Excerpted text:
I was two years old when the Presbyterian Church of America was formed and I, of course, didn’t know that my daddy had been approached to pastor a small group of families who were pulling out of the PCUSA to plant a church in this new fledgling denomination.  My entire life has been spent in the pews of PCA churches and while I spent a small stint of time in a Baptist church during college and an EPC church while living in GA, I never moved my membership from the denomination of my youth.

When we moved to Fort Collins it became clear very quickly that the small PCA church here was not a good fit for our unusual family. We visited around and Honey got a glint in his eye over a small Anglican church; we have been there ever since. This has not been an easy transition for me and I have felt like a traitor, martyr, and foreigner at different times over the past year; at times I have just felt foolish.

Your objective: Extend the account above of leaving the PCA for an Anglican church, starting after its last sentence.

Supplied records:

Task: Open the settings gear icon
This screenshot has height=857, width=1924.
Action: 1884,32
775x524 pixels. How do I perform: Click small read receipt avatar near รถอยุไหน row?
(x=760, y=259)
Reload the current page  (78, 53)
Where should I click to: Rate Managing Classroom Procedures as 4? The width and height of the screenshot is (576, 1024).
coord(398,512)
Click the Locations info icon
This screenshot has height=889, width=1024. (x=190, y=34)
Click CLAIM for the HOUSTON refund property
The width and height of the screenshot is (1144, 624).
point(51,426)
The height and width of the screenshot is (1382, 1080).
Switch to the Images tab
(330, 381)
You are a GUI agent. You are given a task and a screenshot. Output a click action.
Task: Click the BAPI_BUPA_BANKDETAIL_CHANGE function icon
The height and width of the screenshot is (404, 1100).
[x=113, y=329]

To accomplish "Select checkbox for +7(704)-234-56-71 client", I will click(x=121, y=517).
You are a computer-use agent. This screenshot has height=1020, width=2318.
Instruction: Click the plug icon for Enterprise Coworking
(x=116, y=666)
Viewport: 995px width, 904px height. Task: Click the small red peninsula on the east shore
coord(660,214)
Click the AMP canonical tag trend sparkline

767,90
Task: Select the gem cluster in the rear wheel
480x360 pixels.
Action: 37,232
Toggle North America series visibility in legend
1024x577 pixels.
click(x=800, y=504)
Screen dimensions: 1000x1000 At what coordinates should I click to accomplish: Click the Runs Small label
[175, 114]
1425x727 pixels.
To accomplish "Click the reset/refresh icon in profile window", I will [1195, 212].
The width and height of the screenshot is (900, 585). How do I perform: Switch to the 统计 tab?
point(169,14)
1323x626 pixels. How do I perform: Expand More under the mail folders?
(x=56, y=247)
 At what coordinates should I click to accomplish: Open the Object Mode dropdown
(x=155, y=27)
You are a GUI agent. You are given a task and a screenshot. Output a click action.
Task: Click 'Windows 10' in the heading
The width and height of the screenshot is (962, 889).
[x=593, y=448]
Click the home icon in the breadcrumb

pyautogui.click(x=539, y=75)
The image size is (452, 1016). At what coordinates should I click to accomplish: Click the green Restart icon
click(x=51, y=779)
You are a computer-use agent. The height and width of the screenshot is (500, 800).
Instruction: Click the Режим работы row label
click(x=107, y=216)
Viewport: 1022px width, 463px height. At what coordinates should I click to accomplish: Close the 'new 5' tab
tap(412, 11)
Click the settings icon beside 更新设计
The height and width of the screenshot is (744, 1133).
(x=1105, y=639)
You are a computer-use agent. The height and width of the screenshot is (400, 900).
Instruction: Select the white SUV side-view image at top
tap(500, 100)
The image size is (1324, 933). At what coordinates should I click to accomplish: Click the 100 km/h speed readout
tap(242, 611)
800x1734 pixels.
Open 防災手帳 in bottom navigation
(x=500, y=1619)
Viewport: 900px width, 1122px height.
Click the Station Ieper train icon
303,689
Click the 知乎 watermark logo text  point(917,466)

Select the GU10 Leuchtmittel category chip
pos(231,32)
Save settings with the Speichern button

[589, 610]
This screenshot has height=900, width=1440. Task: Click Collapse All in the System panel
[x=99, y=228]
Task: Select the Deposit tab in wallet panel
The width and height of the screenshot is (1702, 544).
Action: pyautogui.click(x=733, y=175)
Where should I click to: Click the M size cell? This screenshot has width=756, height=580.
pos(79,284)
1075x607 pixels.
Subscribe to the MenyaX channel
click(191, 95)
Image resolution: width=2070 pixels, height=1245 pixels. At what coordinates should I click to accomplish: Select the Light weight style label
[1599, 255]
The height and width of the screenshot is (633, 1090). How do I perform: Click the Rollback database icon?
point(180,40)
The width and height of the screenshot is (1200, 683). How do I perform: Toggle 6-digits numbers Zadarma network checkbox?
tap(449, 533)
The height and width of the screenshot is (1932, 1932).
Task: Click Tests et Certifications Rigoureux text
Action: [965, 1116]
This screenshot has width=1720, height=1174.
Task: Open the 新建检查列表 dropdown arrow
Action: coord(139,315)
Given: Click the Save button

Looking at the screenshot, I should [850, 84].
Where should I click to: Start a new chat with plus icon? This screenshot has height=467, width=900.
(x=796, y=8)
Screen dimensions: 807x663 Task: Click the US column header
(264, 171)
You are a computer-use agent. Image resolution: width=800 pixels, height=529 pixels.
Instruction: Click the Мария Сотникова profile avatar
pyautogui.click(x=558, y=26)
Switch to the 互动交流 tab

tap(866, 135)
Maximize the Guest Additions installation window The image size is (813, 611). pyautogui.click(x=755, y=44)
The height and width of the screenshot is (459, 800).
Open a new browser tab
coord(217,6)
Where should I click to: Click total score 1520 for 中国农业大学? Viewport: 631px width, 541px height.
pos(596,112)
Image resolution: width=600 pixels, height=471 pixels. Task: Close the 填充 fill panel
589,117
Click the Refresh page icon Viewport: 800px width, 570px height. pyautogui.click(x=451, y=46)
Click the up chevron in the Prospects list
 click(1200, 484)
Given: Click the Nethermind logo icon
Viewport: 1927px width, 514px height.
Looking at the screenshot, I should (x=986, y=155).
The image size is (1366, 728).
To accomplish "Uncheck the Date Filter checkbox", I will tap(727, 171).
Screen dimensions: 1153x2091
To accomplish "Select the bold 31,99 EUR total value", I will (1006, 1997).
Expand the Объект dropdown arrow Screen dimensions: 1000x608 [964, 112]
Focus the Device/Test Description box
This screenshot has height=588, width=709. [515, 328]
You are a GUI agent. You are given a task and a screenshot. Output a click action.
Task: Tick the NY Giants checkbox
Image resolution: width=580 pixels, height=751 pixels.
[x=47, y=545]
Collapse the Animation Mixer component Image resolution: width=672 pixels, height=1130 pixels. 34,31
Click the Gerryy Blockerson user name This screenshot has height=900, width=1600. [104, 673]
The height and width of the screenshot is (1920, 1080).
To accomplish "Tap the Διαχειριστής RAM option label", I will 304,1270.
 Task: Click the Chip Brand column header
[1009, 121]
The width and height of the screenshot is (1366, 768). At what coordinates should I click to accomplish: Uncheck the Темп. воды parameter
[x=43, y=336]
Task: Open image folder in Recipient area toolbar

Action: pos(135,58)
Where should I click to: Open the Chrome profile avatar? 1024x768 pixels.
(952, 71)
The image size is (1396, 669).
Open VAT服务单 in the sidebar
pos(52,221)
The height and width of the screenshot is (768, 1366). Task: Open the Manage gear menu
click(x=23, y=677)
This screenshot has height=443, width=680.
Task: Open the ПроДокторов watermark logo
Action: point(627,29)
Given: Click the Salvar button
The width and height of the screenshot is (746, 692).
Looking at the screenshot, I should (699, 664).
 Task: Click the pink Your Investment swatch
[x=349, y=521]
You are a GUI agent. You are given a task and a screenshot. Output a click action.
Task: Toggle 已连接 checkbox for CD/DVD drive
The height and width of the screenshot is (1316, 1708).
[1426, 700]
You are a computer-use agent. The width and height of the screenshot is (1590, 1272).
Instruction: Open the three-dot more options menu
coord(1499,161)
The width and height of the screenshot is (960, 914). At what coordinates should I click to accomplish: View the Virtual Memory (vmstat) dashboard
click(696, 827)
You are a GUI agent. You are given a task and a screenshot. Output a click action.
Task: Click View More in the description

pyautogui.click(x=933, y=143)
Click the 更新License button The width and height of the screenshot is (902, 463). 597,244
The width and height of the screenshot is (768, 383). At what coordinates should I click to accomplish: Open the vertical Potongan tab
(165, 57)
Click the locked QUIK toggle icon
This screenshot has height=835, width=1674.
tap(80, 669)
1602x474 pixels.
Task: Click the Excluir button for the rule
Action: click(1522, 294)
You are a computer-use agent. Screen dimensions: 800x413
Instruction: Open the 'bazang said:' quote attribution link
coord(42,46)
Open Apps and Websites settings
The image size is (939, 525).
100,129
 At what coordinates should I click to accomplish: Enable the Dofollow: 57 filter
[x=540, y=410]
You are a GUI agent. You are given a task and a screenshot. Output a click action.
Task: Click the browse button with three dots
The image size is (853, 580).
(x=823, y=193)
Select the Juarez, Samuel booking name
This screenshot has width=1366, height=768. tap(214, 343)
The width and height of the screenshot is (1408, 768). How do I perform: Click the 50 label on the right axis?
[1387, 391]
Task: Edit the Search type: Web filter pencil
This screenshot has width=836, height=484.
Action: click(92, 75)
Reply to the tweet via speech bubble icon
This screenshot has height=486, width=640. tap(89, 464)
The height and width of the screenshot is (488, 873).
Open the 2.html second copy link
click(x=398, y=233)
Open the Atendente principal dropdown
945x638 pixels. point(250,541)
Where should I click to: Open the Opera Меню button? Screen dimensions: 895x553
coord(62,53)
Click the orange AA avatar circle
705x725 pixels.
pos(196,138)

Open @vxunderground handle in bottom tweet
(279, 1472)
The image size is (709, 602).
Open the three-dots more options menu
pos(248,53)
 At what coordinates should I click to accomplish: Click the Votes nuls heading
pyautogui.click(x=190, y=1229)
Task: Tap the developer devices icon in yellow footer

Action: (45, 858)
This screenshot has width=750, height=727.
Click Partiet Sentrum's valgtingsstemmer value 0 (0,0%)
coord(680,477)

Output of the exercise:
After sharing with the pastor (I still can’t call him priest) my latest faux pas this week, he mentioned with a laugh that I should write down some of my observations, struggles, and blunders and, while he was partly kidding, I thought I might do just that. While it will be good for a laugh or too from the uninvested reader, it might also be therapeutic and help me process the season of life we are in and the “foreign land” to which the Lord has called us. And maybe, just maybe, when my kids are grown and called to live in a small town in Iowa that only has churches with which they are unfamiliar, they will remember these stories and find aid and comfort as they attempt to love and worship amongst a different tribe.

Or, let’s be honest, it might just become the subject of many a family joke of which I will be the brunt as they age. Yeah – most likely that one.